Entretanto, August se dedicó a desollar la tigresa. Era una tarea larga y ardua que a él parecía gustarle y, cuando hubo extraído la piel con la cabeza, la extendió en la playa y la frotó de arriba abajo con una mezcla de jabón de arsénico y sal. De vez en cuando se detenía para dar un largo sorbo a su cantimplora, pero, por lo demás, no decía nada, y prefería trabajar solo y en silencio. Quizá fuera más fácil de ese modo, pensó Tom mientras permanecía sentado a la sombra junto a sir Henry, enjugándole el sudor de la frente y dándole pequeños sorbos de agua de vez en cuando. No tenía sentido pensar en la noche anterior. Eso pertenecía al pasado. Era mucho mejor concentrarse en el viaje que les aguardaba.
Solo Pulany parecía incómodo con tanto silencio. Se pasó el día trabajando con el hacha, murmurando entre dientes y mirando de vez en cuando a su alrededor con una mezcla de miedo e indignación.
—¿Qué pasa, Pulany? —preguntó Tom en una ocasión, y el viejo indio se apoyó en su hacha y miró la tupida selva que los rodeaba.
—El shaitan sigue aquí —dijo entornando los ojos y escupiendo al suelo.
—El shaitan está muerto —afirmó August con irritación—. Tu shaitan está ahí. —Señaló el gran saco de lona cargado ya en el barco.
—No, sahib. El espíritu del shaitan sigue aquí, entre los árboles.
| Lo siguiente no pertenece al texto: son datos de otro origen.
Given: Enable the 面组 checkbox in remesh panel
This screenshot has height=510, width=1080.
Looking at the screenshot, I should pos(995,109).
—No digas bobadas —le espetó August, si bien había una nota de incertidumbre en su voz. No podía negarlo. Aquella cárcel selvática tenía algo que lo aterraba.
—Sir Henry ha matado al shaitan dos veces —continuó Pulany, cortando dos veces el aire con sus dedos huesudos—. ¡Dos veces! —Pero él aún no está muerto.
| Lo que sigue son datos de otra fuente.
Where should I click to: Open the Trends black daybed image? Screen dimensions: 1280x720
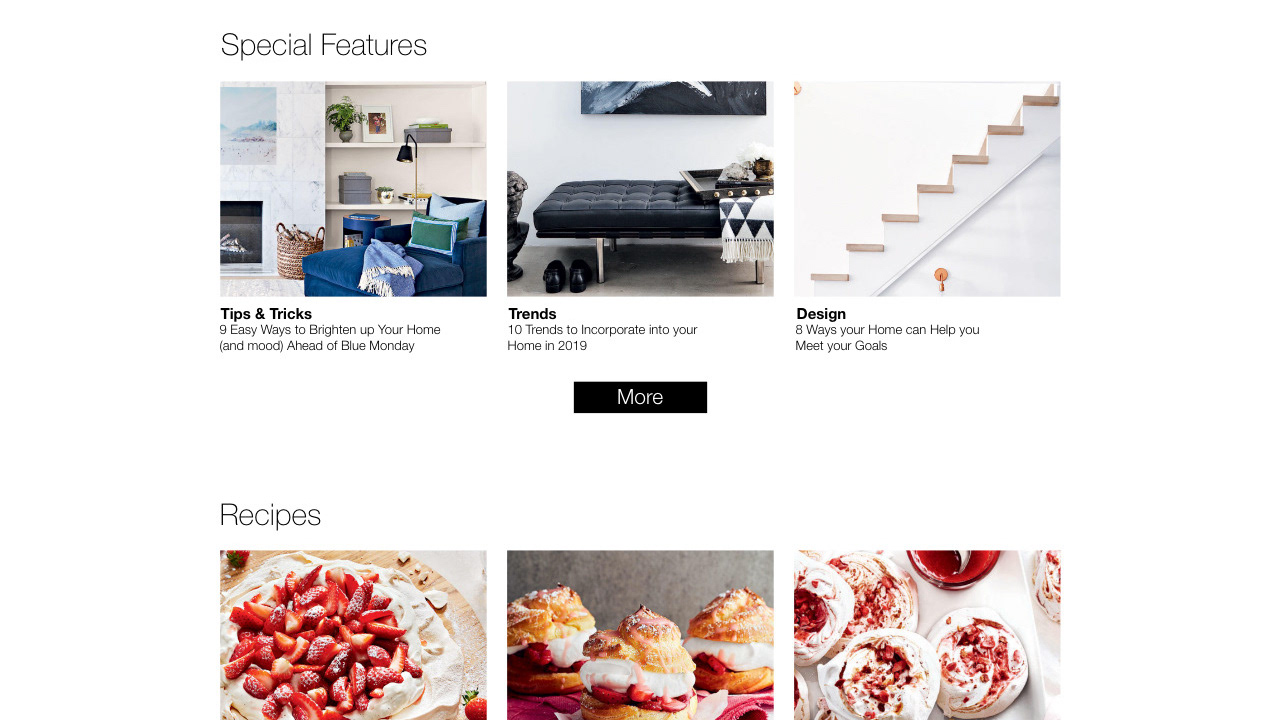point(640,189)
—La tigresa está bien muerta, Pulany. Te lo garantizo.
El indio negó con la cabeza sin saber si creerlo o no.
—Usted tal vez crea que lo está, sahib —masculló enigmáticamente—, pero el shaitan ha maldecido el zafiro, sahib, y el zafiro está en el barco. Puede que nos ahoguemos todos.
—Te aseguro que eso no va a pasar —dijo categóricamente August—. Créeme, Pulany.
—Como usted diga, sahib —masculló Pulany asintiendo con la cabeza—. Como usted diga.
—Venga. Salgamos de aquí.
—Vayamos a casa —dijo Tom suspirando, y lo decía en serio.
—Sí, sahib Tom. Eso será lo mejor. Vayamos a casa.
Cuando se puso el sol, terminaron de cargar el barco y estuvieron por fin listos para zarpar. El pequeño motor de gasóleo se puso ruidosamente en marcha y Tom sintió un enorme alivio cuando soltó las amarras y saltó al barco desde el desembarcadero. Despacio giraron hacia el centro del río y comenzaron a alejarse.
—Gracias a Dios —dijo August con aire abatido, frotándose la cara con una mano. Por primera vez en aquel día hizo un amago de sonrisa, y de pronto pareció agotado.
—Sienta bien marcharse, ¿verdad?
Tom no dijo nada. Solo se volvió para contemplar las murallas de vegetación y la estrecha playa de guijarros que aún relucía bajo el pálido cielo rosa. Pese a la belleza de aquel lugar misterioso y salvaje, estaba totalmente seguro de que no quería volver a verlo en su vida. Y también sabía que jamás podría olvidarlo.